1) The principal change that needs to be made is to subsume the myriad of figures into a few tables. Specifically lines 150-286 need to be placed into tables and the figures removed.
Authors’ reply:
We thank the Reviewer for this suggestion. Accordingly, we reduced the number of figures in the text and moved two of them in the supplementary materials to give the manuscript more fluency. On the other hand, we could not remove all the figures because they also show the statistical significances of the described data and, in the authors’ opinion, significances, and then the biological data relevance, could be not clearly understandable if reported in tables.
2) In addition, the English needs to be substantially improved throughout the presentation.
Authors’ reply: We thank the Reviewer. Accordingly, we improved the English.

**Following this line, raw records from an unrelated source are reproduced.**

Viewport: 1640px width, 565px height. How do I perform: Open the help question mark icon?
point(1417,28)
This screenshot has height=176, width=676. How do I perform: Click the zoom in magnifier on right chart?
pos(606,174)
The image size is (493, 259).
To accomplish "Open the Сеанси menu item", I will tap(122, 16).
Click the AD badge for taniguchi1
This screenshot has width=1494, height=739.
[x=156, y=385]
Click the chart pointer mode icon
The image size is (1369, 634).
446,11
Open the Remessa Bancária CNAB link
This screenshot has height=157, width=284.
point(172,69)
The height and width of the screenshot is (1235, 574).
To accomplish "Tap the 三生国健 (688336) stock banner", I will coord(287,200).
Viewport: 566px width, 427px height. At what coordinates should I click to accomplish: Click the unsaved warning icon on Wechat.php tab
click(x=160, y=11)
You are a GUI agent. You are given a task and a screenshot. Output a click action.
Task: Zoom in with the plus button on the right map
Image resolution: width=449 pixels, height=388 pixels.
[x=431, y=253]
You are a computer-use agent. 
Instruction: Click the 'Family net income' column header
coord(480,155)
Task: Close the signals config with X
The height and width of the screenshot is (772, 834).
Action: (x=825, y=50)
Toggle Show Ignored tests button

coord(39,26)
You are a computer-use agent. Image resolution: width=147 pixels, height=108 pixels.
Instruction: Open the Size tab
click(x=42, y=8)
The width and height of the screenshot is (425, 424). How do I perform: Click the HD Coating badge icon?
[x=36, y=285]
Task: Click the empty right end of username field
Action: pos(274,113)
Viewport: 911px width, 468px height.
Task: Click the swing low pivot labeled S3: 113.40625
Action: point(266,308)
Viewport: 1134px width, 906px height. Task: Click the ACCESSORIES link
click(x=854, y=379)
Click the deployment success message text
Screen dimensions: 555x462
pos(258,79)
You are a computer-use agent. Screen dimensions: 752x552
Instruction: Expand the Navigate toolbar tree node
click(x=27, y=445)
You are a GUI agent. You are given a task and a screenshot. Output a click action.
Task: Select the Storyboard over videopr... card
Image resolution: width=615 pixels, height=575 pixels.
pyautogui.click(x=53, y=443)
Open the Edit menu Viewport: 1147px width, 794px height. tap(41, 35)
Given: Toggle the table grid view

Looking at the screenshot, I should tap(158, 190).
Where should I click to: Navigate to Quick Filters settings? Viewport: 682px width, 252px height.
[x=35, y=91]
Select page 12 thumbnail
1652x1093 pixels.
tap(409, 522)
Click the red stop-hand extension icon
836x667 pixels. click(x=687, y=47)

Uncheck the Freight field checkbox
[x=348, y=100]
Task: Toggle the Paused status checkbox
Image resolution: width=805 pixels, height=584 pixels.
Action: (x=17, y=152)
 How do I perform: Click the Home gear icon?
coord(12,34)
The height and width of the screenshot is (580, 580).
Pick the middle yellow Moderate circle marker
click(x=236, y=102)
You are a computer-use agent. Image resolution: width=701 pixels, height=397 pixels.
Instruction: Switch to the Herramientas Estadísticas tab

Author Response File: Author Response.pdf
Reviewer 3 Report
In this manuscript, E. Melloni et al. described the synthesis of bile acid-paclitaxel (BA-PTX) conjugates and their anticancer activity. First, authors synthesized two BA-PTX hybrids using cheno- and urso-deoxycholic acid and the experimental procedures and characterization data on all the new compounds were well described. Next, both the conjugates were tested for their anticancer activity in the leukemia and colon cancer cell lines. The α-hydroxy cholic acid conjugated paclitaxel showed similar cancer activity as paclitaxel and β-hydroxy cholic acid paclitaxel conjugate showed much less cytotoxicity than paclitaxel. In addition, authors have tested the ability of these conjugates to pass through the membrane by adding the fluorescent tether. Considering the importance and the need of more studies for cancer diseases, the publication in Molecules is recommended.
Author Response
In this manuscript, E. Melloni et al. described the synthesis of bile acid-paclitaxel (BA-PTX) conjugates and their anticancer activity. First, authors synthesized two BA-PTX hybrids using cheno- and urso-deoxycholic acid and the experimental procedures and characterization data on all the new compounds were well described. Next, both the conjugates were tested for their anticancer activity in the leukemia and colon cancer cell lines. The α-hydroxy cholic acid conjugated paclitaxel showed similar cancer activity as paclitaxel and β-hydroxy cholic acid paclitaxel conjugate showed much less cytotoxicity than paclitaxel. In addition, authors have tested the ability of these conjugates to pass through the membrane by adding the fluorescent tether. Considering the importance and the need of more studies for cancer diseases, the publication in Molecules is recommended.
We thank the Reviewer for giving us the opportunity to submit a revised draft of the manuscript “Synthesis and Biological Investigation of Bile Acid-Paclitaxel Hybrids” for publication in Molecules.
We thank the reviewer for the positive comment.
Author Response File: Author Response.pdf
Round 2
Reviewer 2 Report
I feel the authors have addressed my concerns and the article should be published.